Wednesday, July 22, 2015

How the leaders stack up, literally (almost)

In my column today for the CBC, I compared each of the party's approval ratings by looking at polls conducted since mid-June. The crux of it is that Thomas Mulcair's numbers are good and getting better, Justin Trudeau's are middling and getting worse, and Stephen Harper's are bad and not improving. Click on the link for the full analysis.

It is interesting to do a regional comparison of the leaders, though, to see how they stack up. In the chart below, I've ordered the three leaders according to their net approval ratings (approval minus disapproval).

The first thing you see is that there is a clear order for the three leaders. Mulcair is on top, Trudeau in the middle, and Harper at the bottom. This is because Mulcair's approval ratings are all a net positive, Trudeau's are mostly breaking even, and Harper's are mostly negative.

But there are a few interesting divergences from this.

Start with Mulcair. His approval rating in Quebec is stellar, and it is also very good in British Columbia. This is important as these are the NDP's two keys to a minority government. But he also has good scores in Atlantic Canada and Ontario.

His popularity drops off in the West, however. He is less popular in the Prairies and Alberta than Trudeau is in Atlantic Canada and British Columbia, while he ties Harper in Alberta. That latter score is actually quite good, relatively speaking. Harper is from Alberta after all.

For Trudeau, he only has good numbers in Atlantic Canada, where he is more popular than Harper is in any part of the country. The same can be said for his modest result in British Columbia. He breaks even in Quebec, the Prairies, and Ontario, but that puts him low on the table.

His very low score in Alberta, though, suggests the party may not have bright chances for a breakthrough. Albertans dislike Trudeau as much as Ontarians dislike Harper. Only in Quebec, British Columbia, and Atlantic Canada, where Harper is deeply unpopular, does anyone score worse than Trudeau in Alberta.

For Harper, none of these numbers are very good. Even his net +2 in Alberta is worrisome for the Conservatives, as that is supposed to be their fortress. His low scores in battleground provinces like Ontario and British Columbia do not bode well for a Conservative re-election, and he is plumbing the depths of unpopularity in Atlantic Canada.

If there is a silver lining for Harper, it is that he leaves few people unmoved. That means that his low scores still give him an approval rating of 30% or more in Alberta, the Prairies, and Ontario. Enough to keep him competitive, if those people who approve of him go out and vote for him. But he's a long way from a majority government at these numbers.

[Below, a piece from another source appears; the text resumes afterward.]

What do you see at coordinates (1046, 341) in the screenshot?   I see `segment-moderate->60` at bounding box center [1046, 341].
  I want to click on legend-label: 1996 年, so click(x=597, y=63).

Just for fun, let's calculate how each of the parties would do if they could replicate their leaders' approval ratings in every region of the country. To do this, I've reduced (or increased, as need be) the support of other parties equally to accommodate for the adjustments.

For the Conservatives, they would still be in it - but only just. The Conservatives would win 127 seats, putting them nearly in a tie with the NDP and far from majority status.

That might seem pretty good, considering how bad Harper's numbers look and where the Conservatives stand in the polls right now. But when we compare it to what Mulcair's and Trudeau's approval ratings would produce, we see how far Harper trails.

If the Liberals replicated Trudeau's approval ratings at the ballot box, the Liberals would fall just short of a majority - but close enough that it would still be possible. They'd win 165 seats, taking 65 in Ontario, 35 in Quebec, 25 in Atlantic Canada, and 21 in British Columbia. The NDP and Conservatives would be in a tight race for runner-up spot.

It would not be nearly as competitive in the NDP's scenario, though. If the NDP replicated Mulcair's approval ratings, the party would win a landslide. The model would give the NDP 257 seats, with the Conservatives and Liberals splitting 80 seats between them. The NDP would win all but three seats in both B.C. and Quebec, and almost 100 in Ontario. If Mulcair's approval rating represents a ceiling for the NDP, then the sky is (nearly) the limit.

This simple exercise shows how Mulcair and Trudeau are draws for their party, whereas Harper does about as well as his party is doing. After more than 11 years as leader, Canadians may see Harper and the Conservative Party as inseparable.